### [Required action]
Each entry must be output once more without any change.

"""

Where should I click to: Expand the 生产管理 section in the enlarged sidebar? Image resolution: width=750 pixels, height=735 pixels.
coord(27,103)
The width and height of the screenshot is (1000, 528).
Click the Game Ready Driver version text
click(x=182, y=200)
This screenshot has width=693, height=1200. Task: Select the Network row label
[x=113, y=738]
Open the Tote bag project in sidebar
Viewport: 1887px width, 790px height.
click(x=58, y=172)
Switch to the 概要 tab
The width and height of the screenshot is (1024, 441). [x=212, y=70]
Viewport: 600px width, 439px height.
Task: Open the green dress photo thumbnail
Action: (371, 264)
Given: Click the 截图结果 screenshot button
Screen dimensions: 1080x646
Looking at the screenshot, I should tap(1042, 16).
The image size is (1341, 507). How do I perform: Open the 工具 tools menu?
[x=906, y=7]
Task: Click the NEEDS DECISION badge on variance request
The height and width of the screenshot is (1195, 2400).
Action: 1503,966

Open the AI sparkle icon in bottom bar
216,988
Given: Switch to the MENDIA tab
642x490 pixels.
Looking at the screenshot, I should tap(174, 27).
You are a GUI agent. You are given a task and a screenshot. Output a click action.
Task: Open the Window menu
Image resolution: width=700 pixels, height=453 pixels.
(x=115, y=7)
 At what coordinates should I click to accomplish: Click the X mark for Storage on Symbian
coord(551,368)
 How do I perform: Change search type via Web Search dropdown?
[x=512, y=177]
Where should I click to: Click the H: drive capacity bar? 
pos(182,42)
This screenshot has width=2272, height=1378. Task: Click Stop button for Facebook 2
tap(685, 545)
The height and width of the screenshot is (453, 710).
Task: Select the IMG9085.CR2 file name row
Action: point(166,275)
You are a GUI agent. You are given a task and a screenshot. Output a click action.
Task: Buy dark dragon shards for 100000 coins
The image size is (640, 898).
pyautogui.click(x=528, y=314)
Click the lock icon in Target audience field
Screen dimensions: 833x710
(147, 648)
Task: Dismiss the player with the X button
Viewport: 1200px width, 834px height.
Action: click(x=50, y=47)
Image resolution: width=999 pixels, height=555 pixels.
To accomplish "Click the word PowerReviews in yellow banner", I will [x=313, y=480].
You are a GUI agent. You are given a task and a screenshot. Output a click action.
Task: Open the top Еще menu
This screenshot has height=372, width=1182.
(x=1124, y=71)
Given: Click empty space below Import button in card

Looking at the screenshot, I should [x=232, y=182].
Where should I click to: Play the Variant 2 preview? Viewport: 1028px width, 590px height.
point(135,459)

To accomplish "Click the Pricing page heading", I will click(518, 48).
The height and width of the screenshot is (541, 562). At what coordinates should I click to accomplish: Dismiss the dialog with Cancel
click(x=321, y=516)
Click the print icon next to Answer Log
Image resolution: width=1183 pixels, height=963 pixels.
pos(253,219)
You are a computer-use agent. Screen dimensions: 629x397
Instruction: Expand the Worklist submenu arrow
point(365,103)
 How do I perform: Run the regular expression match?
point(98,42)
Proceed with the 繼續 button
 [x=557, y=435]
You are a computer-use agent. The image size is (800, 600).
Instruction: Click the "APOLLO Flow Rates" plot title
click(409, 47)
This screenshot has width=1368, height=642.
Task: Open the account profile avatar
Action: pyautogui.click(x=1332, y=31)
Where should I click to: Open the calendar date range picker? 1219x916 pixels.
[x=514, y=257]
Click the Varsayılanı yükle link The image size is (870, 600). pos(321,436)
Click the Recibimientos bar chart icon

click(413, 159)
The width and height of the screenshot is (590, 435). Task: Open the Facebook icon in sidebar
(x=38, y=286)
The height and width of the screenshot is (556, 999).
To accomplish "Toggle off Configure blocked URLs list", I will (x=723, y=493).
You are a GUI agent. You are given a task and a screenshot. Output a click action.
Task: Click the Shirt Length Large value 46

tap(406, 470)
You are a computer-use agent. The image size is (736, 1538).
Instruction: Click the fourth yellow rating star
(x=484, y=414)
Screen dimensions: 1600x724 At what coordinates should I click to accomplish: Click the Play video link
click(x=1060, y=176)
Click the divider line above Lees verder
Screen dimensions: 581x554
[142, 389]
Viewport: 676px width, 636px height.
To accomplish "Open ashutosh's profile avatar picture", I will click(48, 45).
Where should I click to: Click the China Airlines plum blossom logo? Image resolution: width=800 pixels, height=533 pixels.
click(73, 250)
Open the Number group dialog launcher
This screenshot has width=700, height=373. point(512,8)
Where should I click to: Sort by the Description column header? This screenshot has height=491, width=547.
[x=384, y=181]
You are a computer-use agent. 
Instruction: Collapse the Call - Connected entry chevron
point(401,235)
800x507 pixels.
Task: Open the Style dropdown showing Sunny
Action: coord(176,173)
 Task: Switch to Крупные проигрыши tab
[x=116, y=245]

"""

### [Solution for this exercise]
Where should I click to: Expand the 生产管理 section in the enlarged sidebar? Image resolution: width=750 pixels, height=735 pixels.
coord(27,103)
The width and height of the screenshot is (1000, 528).
Click the Game Ready Driver version text
click(x=182, y=200)
This screenshot has width=693, height=1200. Task: Select the Network row label
[x=113, y=738]
Open the Tote bag project in sidebar
Viewport: 1887px width, 790px height.
click(x=58, y=172)
Switch to the 概要 tab
The width and height of the screenshot is (1024, 441). [x=212, y=70]
Viewport: 600px width, 439px height.
Task: Open the green dress photo thumbnail
Action: (371, 264)
Given: Click the 截图结果 screenshot button
Screen dimensions: 1080x646
Looking at the screenshot, I should tap(1042, 16).
The image size is (1341, 507). How do I perform: Open the 工具 tools menu?
[x=906, y=7]
Task: Click the NEEDS DECISION badge on variance request
The height and width of the screenshot is (1195, 2400).
Action: 1503,966

Open the AI sparkle icon in bottom bar
216,988
Given: Switch to the MENDIA tab
642x490 pixels.
Looking at the screenshot, I should tap(174, 27).
You are a GUI agent. You are given a task and a screenshot. Output a click action.
Task: Open the Window menu
Image resolution: width=700 pixels, height=453 pixels.
(x=115, y=7)
 At what coordinates should I click to accomplish: Click the X mark for Storage on Symbian
coord(551,368)
 How do I perform: Change search type via Web Search dropdown?
[x=512, y=177]
Where should I click to: Click the H: drive capacity bar? 
pos(182,42)
This screenshot has width=2272, height=1378. Task: Click Stop button for Facebook 2
tap(685, 545)
The height and width of the screenshot is (453, 710).
Task: Select the IMG9085.CR2 file name row
Action: point(166,275)
You are a GUI agent. You are given a task and a screenshot. Output a click action.
Task: Buy dark dragon shards for 100000 coins
The image size is (640, 898).
pyautogui.click(x=528, y=314)
Click the lock icon in Target audience field
Screen dimensions: 833x710
(147, 648)
Task: Dismiss the player with the X button
Viewport: 1200px width, 834px height.
Action: click(x=50, y=47)
Image resolution: width=999 pixels, height=555 pixels.
To accomplish "Click the word PowerReviews in yellow banner", I will [x=313, y=480].
You are a GUI agent. You are given a task and a screenshot. Output a click action.
Task: Open the top Еще menu
This screenshot has height=372, width=1182.
(x=1124, y=71)
Given: Click empty space below Import button in card

Looking at the screenshot, I should [x=232, y=182].
Where should I click to: Play the Variant 2 preview? Viewport: 1028px width, 590px height.
point(135,459)

To accomplish "Click the Pricing page heading", I will click(518, 48).
The height and width of the screenshot is (541, 562). At what coordinates should I click to accomplish: Dismiss the dialog with Cancel
click(x=321, y=516)
Click the print icon next to Answer Log
Image resolution: width=1183 pixels, height=963 pixels.
pos(253,219)
You are a computer-use agent. Screen dimensions: 629x397
Instruction: Expand the Worklist submenu arrow
point(365,103)
 How do I perform: Run the regular expression match?
point(98,42)
Proceed with the 繼續 button
 [x=557, y=435]
You are a computer-use agent. The image size is (800, 600).
Instruction: Click the "APOLLO Flow Rates" plot title
click(409, 47)
This screenshot has width=1368, height=642.
Task: Open the account profile avatar
Action: pyautogui.click(x=1332, y=31)
Where should I click to: Open the calendar date range picker? 1219x916 pixels.
[x=514, y=257]
Click the Varsayılanı yükle link The image size is (870, 600). pos(321,436)
Click the Recibimientos bar chart icon

click(413, 159)
The width and height of the screenshot is (590, 435). Task: Open the Facebook icon in sidebar
(x=38, y=286)
The height and width of the screenshot is (556, 999).
To accomplish "Toggle off Configure blocked URLs list", I will (x=723, y=493).
You are a GUI agent. You are given a task and a screenshot. Output a click action.
Task: Click the Shirt Length Large value 46

tap(406, 470)
You are a computer-use agent. The image size is (736, 1538).
Instruction: Click the fourth yellow rating star
(x=484, y=414)
Screen dimensions: 1600x724 At what coordinates should I click to accomplish: Click the Play video link
click(x=1060, y=176)
Click the divider line above Lees verder
Screen dimensions: 581x554
[142, 389]
Viewport: 676px width, 636px height.
To accomplish "Open ashutosh's profile avatar picture", I will click(48, 45).
Where should I click to: Click the China Airlines plum blossom logo? Image resolution: width=800 pixels, height=533 pixels.
click(73, 250)
Open the Number group dialog launcher
This screenshot has width=700, height=373. point(512,8)
Where should I click to: Sort by the Description column header? This screenshot has height=491, width=547.
[x=384, y=181]
You are a computer-use agent. 
Instruction: Collapse the Call - Connected entry chevron
point(401,235)
800x507 pixels.
Task: Open the Style dropdown showing Sunny
Action: coord(176,173)
 Task: Switch to Крупные проигрыши tab
[x=116, y=245]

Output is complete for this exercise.